SHAN Yugang, WANG Jiabao   

  1. Education Institute, Hubei University of Arts and Science, Xiangyang, Hubei 441053, China
  • Online:2018-11-01 Published:2018-10-30

鲁棒的自适应尺度和方向的目标跟踪方法

单玉刚,汪家宝   

  1. 湖北文理学院 教育学院,湖北 襄阳 441053

Abstract: In the video sequence image tracking, the scale and motion direction of the tracking object relative to background are changing in real time, the traditional tracking algorithm will cause deviation of the scale and direction, leading to tracking drift, even bring about the failure of tracking, so an adaptive scale and direction object tracking method is proposed.
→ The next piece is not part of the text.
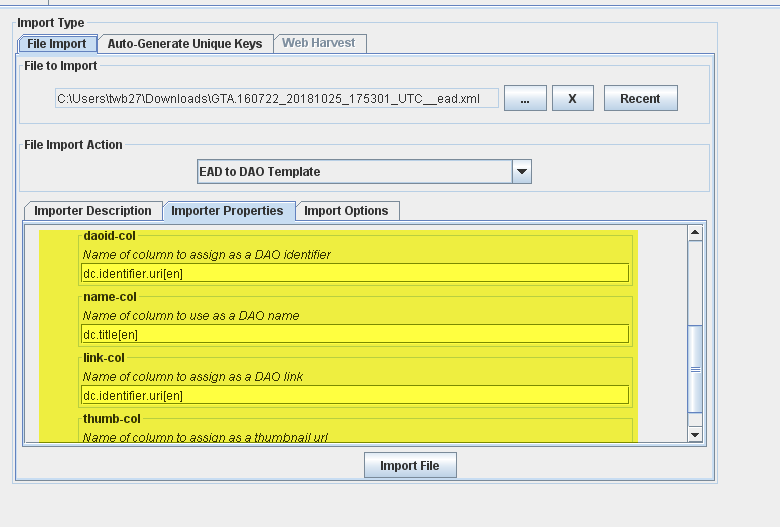
Task: Click the scrollbar up arrow
Action: coord(695,233)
In the framework of Kalman filtering, the object motion is modeled by transforming the minimum bounding rectangle information of the moving object into Kalman filter parameters. The two step block matching search method based on the minimum bounding rectangle is used to position the center of the object and then the incremental search matching method is adopted to update the object scale and direction according to the criterion of optimal scale and direction. By dynamically evaluating the confidence of different object models in different tracking scenarios, the object model is updated dynamically. Using public video sequence to test, the experimental results verify the effectiveness of the proposed method.

Key words: object tracking, scale adaptation, direction adaptation, block matching

摘要: 针对在视频序列图像目标跟踪中,跟踪目标尺寸和跟踪目标相对背景运动的方位角都在实时变化,常规目标跟踪算法会引起尺度和方向定位偏差,导致跟踪漂移,甚至跟踪失败问题,提出鲁棒的目标尺度和方向自适应的跟踪方法。在Kalman滤波框架下,通过将运动目标的最小外接矩形信息转化为Kalman滤波参数,对目标运动进行建模。采用基于最小外接矩形的两步块匹配搜索方式实现对目标的中心定位,然后采用增量式搜索匹配方法根据最优尺度和角度的判别条件修正目标尺度和方向角度。通过动态评估不同目标模型在不同跟踪场景中的置信度,对目标模型进行动态更新。使用公用视频图像序列测试,实验结果验证了该方法的有效性。

关键词: 目标跟踪, 尺度自适应, 方向自适应, 块匹配